▸ Request 1: What target price does the AME Elite Consortium report give?

AME Elite Consortium Bhd– a Leading Niche Construction Player

Date: 19/06/2020

Source  :  JF APEX
Stock  :  AME       Price Target  :  2.14      |      Price Call  :  BUY
        Last Price  :  2.19      |      Upside/Downside  :  -0.05 (2.28%)

Investment Highlights

  • We initiate coverage on AME Elite Consortium Bhd (AME) with a BUY call and target price of RM2.14. We opine that this under-researched company deserves to be re-rated in view of its: 1) Bright outlook to benefit from prolonged trade war; 2) Serving a niche market with high entry barrier; 3) Sustainable business model; 4) Established development blueprint; and 5) Well-managed balance sheet.
  • A comprehensive industrial solution provider. AME has 4 business segments: industrial property development, construction, engineering services, property investment and management services.
  • Impressive construction order book - Current outstanding order book of RM302.1m (0.7x FY2020F revenue) includes a single-storey warehouse and a two storey factory unit and warehouse with a six-storey office block in Selangor, precast works for a residential flat development comprising two blocks of apartment train depot expansion in Singapore as well as customization of factories would be able to provide earnings visibility for the next 3 years. We estimate orderbook replenishment of RM250m for FY21 and FY22.

▸ Request 2: Arrange the entries from the line containing "Task: Open the Вид операции dropdown" through the line containing "will [x=378, y=123].", inclusive, as a JSON list of strings with one string per line and blank lines omitted.

▸ Provided data:
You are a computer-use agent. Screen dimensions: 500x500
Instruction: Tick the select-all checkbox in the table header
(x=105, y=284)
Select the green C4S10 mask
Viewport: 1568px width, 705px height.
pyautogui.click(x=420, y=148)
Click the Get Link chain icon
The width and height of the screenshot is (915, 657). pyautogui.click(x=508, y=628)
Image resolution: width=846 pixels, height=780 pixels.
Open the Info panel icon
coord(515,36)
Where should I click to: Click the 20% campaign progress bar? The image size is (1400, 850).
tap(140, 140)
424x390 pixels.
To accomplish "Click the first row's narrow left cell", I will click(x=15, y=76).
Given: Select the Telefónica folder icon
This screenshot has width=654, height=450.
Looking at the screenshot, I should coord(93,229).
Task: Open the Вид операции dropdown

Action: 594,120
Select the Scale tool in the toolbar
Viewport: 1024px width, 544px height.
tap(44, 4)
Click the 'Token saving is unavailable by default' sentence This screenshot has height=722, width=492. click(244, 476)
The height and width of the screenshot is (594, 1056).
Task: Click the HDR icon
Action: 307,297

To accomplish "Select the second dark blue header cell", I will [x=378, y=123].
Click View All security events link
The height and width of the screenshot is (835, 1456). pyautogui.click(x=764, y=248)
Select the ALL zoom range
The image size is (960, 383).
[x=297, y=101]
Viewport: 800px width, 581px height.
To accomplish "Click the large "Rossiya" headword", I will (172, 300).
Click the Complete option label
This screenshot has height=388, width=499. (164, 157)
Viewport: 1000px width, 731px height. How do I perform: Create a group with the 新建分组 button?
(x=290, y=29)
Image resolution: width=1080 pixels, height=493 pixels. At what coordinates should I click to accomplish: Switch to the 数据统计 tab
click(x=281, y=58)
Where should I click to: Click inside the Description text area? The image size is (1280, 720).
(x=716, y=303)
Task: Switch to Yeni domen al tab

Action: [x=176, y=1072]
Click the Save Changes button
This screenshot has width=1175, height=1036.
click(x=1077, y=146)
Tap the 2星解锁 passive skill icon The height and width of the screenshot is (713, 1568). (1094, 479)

▸ Written answer 1: RM2.14

▸ Written answer 2:
[
  "Task: Open the Вид операции dropdown",
  "Action: 594,120",
  "Select the Scale tool in the toolbar",
  "Viewport: 1024px width, 544px height.",
  "tap(44, 4)",
  "Click the 'Token saving is unavailable by default' sentence This screenshot has height=722, width=492. click(244, 476)",
  "The height and width of the screenshot is (594, 1056).",
  "Task: Click the HDR icon",
  "Action: 307,297",
  "To accomplish \"Select the second dark blue header cell\", I will [x=378, y=123]."
]